Does Humanity Equate
Humaneness?
by Lisa Woerly
"We do not regard the animals as moral beings. But do
you suppose the animals regard us as moral beings? An animal
which could speak said: 'Humanity is a prejudice of which we
animals at least are free.'"
-- Friedrich Nietzsche; Daybreak
Are human beings inherently "good?" Is it truly in our nature to show kindnesses to one another? To help one another? Or is our genetic structure one of chaos, destruction, cruelty, and selfishness?
I am currently reading Explaining Hitler by Ron Rosenbaum, and I had this book with me on my recent flight to San Francisco. Two old women, both probably in their mid to late seventies, boarded the plane with me and we all ended up making our way to the same row. All three of us immediately stole extra pillows from the overhead bins of other seats, and we all pulled enough gourmet cookies out of our bags to feed a third-world country. We were like three peas in a pod.
The two women sitting with me chattered back and forth. They had thick European accents, probably Polish, and the woman sitting directly next to me wore a small but beautiful Star of David around her neck. I suddenly felt guilty for reading a book on Hitler while sitting next to two Jewish women. I quietly hid the book in my briefcase; it felt intrinsically wrong to be reading about this subject in front of these women.

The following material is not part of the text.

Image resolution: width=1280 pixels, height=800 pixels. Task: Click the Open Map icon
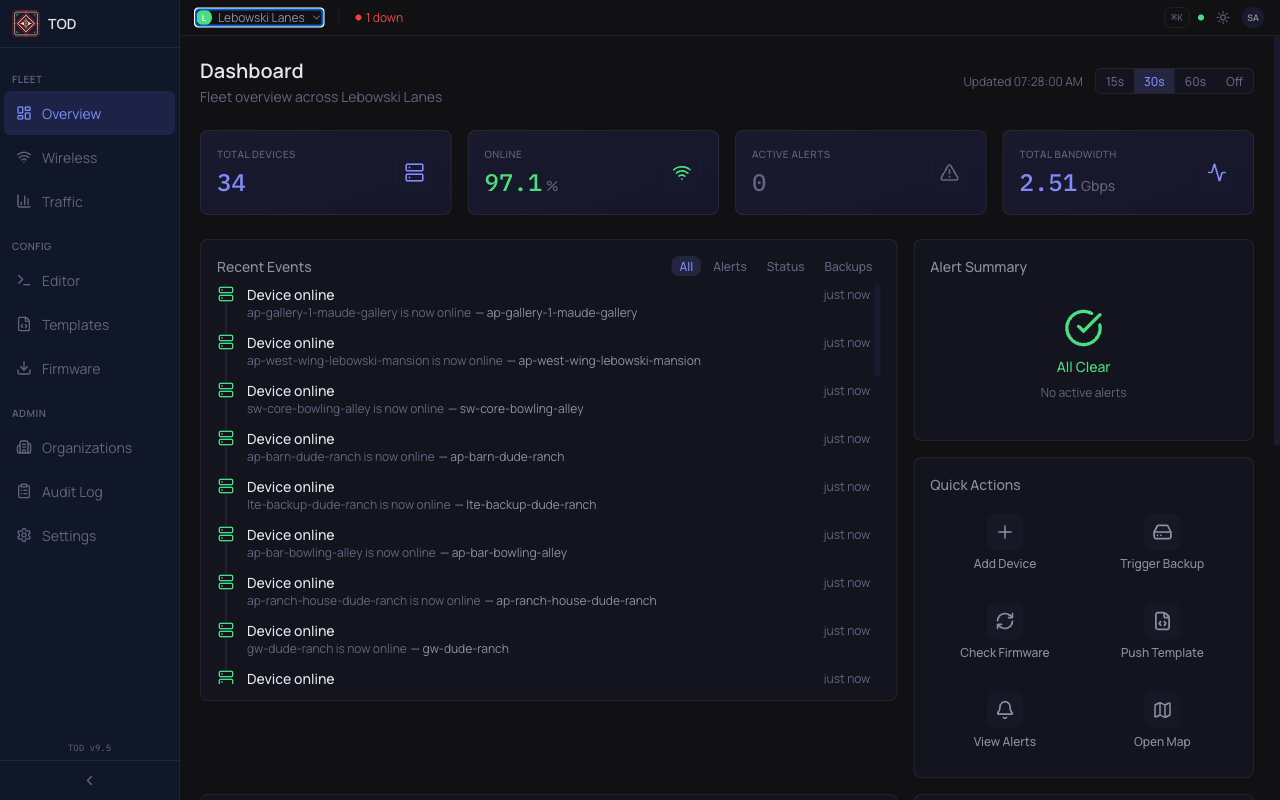point(1162,709)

And then something profound presented itself to me. Since I had the isle seat, I passed two coffees over to the women when the drink cart came around. One of the women met me halfway with an arm that was covered in age spots and wrinkled, paper-thin skin. She grasped the paper cup with her bony fingers and that's when I saw it. On the inside of her forearm, an inch or two down from her wrist bone, was a faded green tattoo of numbers. I scanned both forearms of the other woman and she too had a tattoo that poked out from her jacket sleeve.
I was sitting next to Holocaust survivors.
This was an experience that seems fated to have happened to me at this time in my life. My small-town Midwestern life has shielded me from many peoples and cultures. I have not met more than a handful of Jewish people in my lifetime, and my curiosity to know some of the history of Judaism has influenced my obsession with the Holocaust since I was a teenager. I will never comprehend the demonic viciousness that infiltrated the minds and souls of Hitler and his SS. However, I cannot stop myself from trying to arrive at a reason why this happened not just to the Jews but to homosexuals, gypsies, political dissidents, and every other "faction" Hitler considered inferior. My intellect tells me there must be a reason, but my heart isn't so sure that true evil can ever be defined or explained.
Why is Hitler considered more "evil" than other political mass murderers like Stalin? Did Hitler consider his actions "wrong?" Why did Hitler have such psychological power over crowds? Why did American and European big business financially bankroll Hitler in the 1930s? Why were people so willing to let the Final Solution happen and even to actively participate in it?
How do we define humanity? Are some people, like Hitler and his willing henchmen, just born "evil?" Or does it go beyond good and evil? Philosophers have struggled with defining a person's nature and character genesis for over two thousand years, and have yet to arrive at a concise and definitive answer.
If the likes of Socrates and Nietzsche could not do it, I'm not even going to spew forth my feeble attempts to explain the nature of humanity and if there is such a thing as a "moral state." Explaining what makes us humane or inhumane is an infinite source of inadequacies and incomplete explanations. But does humanity equate humaneness? By virtue of being fellow human beings, are we predisposed or even inclined to display empathy to one another?
The idealist in me says yes, we do care about one another and we strive to do what is "right" by one another.
But the pragmatist in me wonders. I see a world filled with people who kill one another over tennis shoes and over skin color. These two Jewish women sitting next to me were victims and ultimately survivors of what is undoubtedly one of the most prolific hate crimes in history. Hatred for that which we do not understand or agree with; hatred that spawns inhumannesss, disassociation, and rage.
The base within everyone's soul seems to easily announce its arrival. We quietly lead our lives working, playing, and loving until a Hitler persona with a salesman smile comes along with his charismatic rhetoric of vileness and suddenly we are swept up in a miasma of evil actions. Are we that weak as individuals that we can be so easily swayed, or are we predisposed to violent tendencies? How can we defend these cruel actions against two innocent Jewish women who were persecuted solely for their religious beliefs? How can the human race lay claim to "higher intelligence" when we treat our fellow brothers and sisters like swine?
Does humanity equate humaneness? I hope Nietzsche was wrong when he surmised that morality was nonexistent and that it was nothing more than a man-made creation to make humanity feel superior. I hope that we are all not deluding ourselves into believing that we are "good" human beings.